Lambert says:
Proponents of smoking bans contend that they address the "negative externality" smokers impose upon nonsmokers, shape individual preferences against smoking (thereby reducing the incidence of smoking), and alleviate the health risks associated with exposure to environmental tobacco smoke or "ETS." Considered closely, though, each of these arguments fails to justify the government-imposed restrictions.He then argues that: (1) there are no widespread negative externalities (because if non-smokers or restaurant employees don't like smoky restaurants, they will go somewhere else, leaving the restaurant owner to take on the costs of the externalities); (2) the government has no business shaping individual preferences (and, besides, campaigns against smoking only make children want to smoke more as a symbol of rebellion against authority); and (3) the dangers of ETS are overblown.

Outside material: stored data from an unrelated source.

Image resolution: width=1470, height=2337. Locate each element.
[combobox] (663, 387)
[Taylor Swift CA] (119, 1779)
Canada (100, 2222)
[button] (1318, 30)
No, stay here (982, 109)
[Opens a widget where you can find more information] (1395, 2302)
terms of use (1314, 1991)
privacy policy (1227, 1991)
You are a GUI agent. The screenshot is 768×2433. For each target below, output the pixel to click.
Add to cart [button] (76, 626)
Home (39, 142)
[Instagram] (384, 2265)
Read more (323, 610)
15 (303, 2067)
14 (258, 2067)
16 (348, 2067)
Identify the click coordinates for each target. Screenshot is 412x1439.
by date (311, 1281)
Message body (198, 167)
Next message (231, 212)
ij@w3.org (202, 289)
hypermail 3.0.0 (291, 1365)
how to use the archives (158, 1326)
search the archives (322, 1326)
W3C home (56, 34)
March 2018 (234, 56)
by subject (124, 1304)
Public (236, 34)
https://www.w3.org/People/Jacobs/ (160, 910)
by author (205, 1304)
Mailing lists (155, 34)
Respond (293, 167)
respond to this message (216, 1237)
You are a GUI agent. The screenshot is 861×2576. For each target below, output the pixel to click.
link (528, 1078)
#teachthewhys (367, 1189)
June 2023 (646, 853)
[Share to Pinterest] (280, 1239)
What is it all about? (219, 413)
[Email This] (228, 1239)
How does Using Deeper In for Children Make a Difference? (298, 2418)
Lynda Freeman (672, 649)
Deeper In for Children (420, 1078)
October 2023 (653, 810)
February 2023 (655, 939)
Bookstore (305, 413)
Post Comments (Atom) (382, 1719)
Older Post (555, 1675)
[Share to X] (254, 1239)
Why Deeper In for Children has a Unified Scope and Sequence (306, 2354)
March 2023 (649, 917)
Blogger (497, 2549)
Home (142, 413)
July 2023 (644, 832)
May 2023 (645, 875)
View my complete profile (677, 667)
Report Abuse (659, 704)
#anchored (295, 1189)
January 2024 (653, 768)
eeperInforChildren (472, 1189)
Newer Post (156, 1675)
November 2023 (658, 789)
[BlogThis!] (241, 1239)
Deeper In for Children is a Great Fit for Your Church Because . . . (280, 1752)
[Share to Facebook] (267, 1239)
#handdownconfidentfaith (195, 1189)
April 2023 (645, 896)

I'll only look at Point 1 here. Point 2 is worth an entire debate. (Also, the point about childhood smoking is ridiculous, since it's not smoking per se that's the problem, but habitual smoking. It is clear that the proportion of the population that smokes regularly has decreased steadily over the years as smoking bans and Surgeons General warnings have come into play. To argue that smoking bans do not have an effect on habitual smoker preferences is to suggest that a smoker's demand for cigarettes is infinitely inelastic and they will smoke no matter how costly or inconvenient smoking becomes.) Finally, I think restaurant smoking bans revolve around Point 1 and not Point 3, at any rate.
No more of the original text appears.